Start of Block

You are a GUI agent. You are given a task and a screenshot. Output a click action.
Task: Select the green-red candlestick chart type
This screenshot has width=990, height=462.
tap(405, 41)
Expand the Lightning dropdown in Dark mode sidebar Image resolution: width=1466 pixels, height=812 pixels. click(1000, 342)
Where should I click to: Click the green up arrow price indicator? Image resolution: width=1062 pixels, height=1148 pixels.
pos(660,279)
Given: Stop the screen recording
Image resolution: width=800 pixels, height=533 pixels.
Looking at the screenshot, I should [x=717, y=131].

End of Block
Start of Block

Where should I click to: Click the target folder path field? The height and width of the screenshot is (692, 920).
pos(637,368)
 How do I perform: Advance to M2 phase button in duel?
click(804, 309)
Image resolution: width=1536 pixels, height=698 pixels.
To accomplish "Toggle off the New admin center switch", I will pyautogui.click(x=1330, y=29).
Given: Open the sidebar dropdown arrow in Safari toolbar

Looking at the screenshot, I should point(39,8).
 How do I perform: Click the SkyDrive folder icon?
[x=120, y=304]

End of Block
Start of Block

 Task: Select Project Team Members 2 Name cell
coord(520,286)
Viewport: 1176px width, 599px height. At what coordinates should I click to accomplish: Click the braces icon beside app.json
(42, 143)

End of Block

__Work task__: Write down exactly the span of lines above from the one containing "Task: Select the" to the one containing "Expand the Lightning", both ends included.

__Output__:
Task: Select the green-red candlestick chart type
This screenshot has width=990, height=462.
tap(405, 41)
Expand the Lightning dropdown in Dark mode sidebar Image resolution: width=1466 pixels, height=812 pixels. click(1000, 342)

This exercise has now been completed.